Net outward migration was enormous in the 1950s, up to 3% of the labour force exiting in some years, but inward flows began to out-number emigrants in subsequent decades. This pattern was interrupted on several occasions and the migration channel swamped the mortality and fertility factors, turning population growth into decline unpredictably, for example during the downturns after the 1970s oil shock and the budget cutbacks in the late 1980s, repeated 20 years later after the banking bust.

In between there was a strong inward flow of migrants, including returning natives, during the bubble period up to 2008, followed by several years of net outflows. The current economic recovery, however long it lasts, has seen a resumption of substantial net inflows.

It is understandable that politicians should focus on infrastructure shortfalls in these circumstances but there is insufficient attention paid to the structural factors. The Department of Finance authors echo earlier projections from the Central Statistics Office in highlighting the changing age profile of the population, in particular the steady ageing which has been under way for a generation, exacerbated by slower births and dwindling school-age populations in many areas.

Even if net migration turned out to be zero, there will be an adverse shift, if people continue to retire relatively early, in the ratio of tax-paying workers to those relying on pension income.

In Ireland a substantial portion of retirement income comes from the State budget, through old-age pensions via the Social Insurance Fund and unfunded occupational pensions payable to many categories of public employees. It is easy to show that the Social Insurance Fund will have a huge yearly deficit in due course as revenue stalls while outgoings move briskly ahead.

There is in reality no Social Insurance Fund – it is essentially a book entry in government accounts and there are no income-producing assets to help meet the deficit.

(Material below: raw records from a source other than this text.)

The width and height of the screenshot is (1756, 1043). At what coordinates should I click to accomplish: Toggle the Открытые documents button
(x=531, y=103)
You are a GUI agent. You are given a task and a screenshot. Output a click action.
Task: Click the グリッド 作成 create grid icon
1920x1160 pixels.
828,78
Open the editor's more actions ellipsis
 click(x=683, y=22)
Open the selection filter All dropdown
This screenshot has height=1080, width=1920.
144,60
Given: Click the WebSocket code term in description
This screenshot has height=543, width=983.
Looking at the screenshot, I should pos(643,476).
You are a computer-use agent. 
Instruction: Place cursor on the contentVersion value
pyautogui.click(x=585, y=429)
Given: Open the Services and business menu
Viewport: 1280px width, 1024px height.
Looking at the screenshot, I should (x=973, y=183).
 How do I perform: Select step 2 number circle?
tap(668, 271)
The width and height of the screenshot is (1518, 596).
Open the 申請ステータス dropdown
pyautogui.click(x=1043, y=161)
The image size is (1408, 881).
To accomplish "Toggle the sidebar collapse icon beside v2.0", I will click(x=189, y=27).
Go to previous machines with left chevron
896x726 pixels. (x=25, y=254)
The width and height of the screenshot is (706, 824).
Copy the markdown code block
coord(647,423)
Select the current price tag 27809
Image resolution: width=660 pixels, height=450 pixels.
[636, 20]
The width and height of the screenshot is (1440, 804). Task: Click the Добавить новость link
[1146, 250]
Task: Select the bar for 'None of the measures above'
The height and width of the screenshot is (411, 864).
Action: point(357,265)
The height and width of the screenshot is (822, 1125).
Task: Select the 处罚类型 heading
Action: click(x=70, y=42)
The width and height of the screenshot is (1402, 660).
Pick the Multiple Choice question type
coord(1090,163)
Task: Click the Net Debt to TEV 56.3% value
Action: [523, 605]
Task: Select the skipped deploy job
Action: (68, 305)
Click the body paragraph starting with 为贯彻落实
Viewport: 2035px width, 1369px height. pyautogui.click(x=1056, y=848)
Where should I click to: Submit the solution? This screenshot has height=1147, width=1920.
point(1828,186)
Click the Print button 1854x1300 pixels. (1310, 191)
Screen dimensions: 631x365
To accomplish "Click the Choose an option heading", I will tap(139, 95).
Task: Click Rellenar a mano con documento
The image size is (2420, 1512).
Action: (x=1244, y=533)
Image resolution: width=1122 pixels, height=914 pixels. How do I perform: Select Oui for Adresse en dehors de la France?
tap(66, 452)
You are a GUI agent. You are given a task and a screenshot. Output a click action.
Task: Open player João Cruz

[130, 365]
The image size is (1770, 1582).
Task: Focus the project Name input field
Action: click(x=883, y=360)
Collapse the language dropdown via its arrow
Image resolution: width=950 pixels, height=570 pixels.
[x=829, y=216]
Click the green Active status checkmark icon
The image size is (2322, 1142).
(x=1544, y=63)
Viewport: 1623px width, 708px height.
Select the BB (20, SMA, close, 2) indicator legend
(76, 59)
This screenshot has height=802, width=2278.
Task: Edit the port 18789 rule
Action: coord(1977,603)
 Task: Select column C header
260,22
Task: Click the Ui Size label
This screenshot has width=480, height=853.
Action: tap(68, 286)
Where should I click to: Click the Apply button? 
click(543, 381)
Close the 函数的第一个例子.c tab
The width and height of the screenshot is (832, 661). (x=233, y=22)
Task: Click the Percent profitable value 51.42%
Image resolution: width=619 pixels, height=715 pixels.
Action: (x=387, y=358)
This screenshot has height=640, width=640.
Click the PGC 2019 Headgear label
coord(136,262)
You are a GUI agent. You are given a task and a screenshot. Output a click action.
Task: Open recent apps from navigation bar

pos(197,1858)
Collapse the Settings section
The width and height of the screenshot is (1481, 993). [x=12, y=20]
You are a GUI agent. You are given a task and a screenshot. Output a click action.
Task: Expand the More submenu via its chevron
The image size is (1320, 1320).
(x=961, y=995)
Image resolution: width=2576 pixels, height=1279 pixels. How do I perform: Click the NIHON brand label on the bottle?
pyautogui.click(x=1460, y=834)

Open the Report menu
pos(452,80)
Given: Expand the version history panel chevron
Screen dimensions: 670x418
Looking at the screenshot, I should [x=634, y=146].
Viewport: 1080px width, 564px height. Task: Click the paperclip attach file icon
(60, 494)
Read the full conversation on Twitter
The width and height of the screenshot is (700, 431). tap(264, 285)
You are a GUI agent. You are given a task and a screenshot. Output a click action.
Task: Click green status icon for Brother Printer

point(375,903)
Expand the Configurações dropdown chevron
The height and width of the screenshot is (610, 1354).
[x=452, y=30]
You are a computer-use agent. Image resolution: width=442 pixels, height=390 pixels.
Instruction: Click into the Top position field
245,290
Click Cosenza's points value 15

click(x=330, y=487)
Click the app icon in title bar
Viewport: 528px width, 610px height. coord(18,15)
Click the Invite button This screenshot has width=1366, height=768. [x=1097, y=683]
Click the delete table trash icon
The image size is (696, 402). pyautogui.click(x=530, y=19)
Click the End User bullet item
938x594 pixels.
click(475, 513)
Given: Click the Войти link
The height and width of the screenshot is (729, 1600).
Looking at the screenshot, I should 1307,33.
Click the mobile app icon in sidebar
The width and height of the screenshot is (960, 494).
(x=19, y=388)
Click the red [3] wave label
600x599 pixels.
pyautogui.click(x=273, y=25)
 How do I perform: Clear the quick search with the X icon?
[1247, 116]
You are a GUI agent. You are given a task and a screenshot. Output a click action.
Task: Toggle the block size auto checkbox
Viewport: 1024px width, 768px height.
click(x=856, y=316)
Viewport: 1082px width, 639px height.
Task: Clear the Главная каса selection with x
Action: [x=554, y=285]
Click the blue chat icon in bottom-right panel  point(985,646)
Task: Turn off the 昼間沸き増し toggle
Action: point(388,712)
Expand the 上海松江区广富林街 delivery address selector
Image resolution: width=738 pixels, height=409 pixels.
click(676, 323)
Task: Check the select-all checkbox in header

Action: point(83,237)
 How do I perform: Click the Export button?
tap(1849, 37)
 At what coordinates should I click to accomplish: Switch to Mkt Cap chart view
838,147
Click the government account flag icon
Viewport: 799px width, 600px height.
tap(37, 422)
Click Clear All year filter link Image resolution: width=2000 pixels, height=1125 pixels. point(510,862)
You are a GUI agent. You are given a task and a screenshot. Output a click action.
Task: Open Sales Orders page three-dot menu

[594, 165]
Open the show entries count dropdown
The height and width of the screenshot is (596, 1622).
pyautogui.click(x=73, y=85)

The same is true of the unfunded, non-contributory occupational pensions across large parts of public employment. The trouble with pay-as-you-go transfers is that they do not automatically stay in balance and the adverse trends which worry the Department of Finance officials will persist even if inward net migration were no longer positive.

If people continue to retire in their mid-60s and so stop paying tax, but decline to expire for another couple of decades on average, the sums no longer add up as they used to do.

The implication is that the State will have to find revenue elsewhere, and fairly soon if the corporation tax bonanza begins to dry up. The ageing problem is not unique to Ireland – the same mortality and fertility trends are evident elsewhere and are even more acute in France, where retirement ages are lower than in Ireland and the State balance sheet even more vulnerable.

Attempts to increase retirement ages have threatened the survival of the party political system and brought down prime ministers. In Ireland there is evidence that public attitudes are beginning to change.

There has been a significant increase in labour force participation in the older age groups, especially amongst women, reflecting both smaller families and higher completion rates in school and college. But public policy has been slow to follow.

The qualification age for the old-age pension is now 66 but there is a one-year scheme for those aged 65 provided they have stopped working. Some political parties urge the reintroduction of the automatic full pension at 65.

As people voluntarily choose to extend their working lives, the State could be offering some broad hints via the tax and social welfare system. Tax breaks, like exemption from payroll taxes for older people, are getting harder to justify.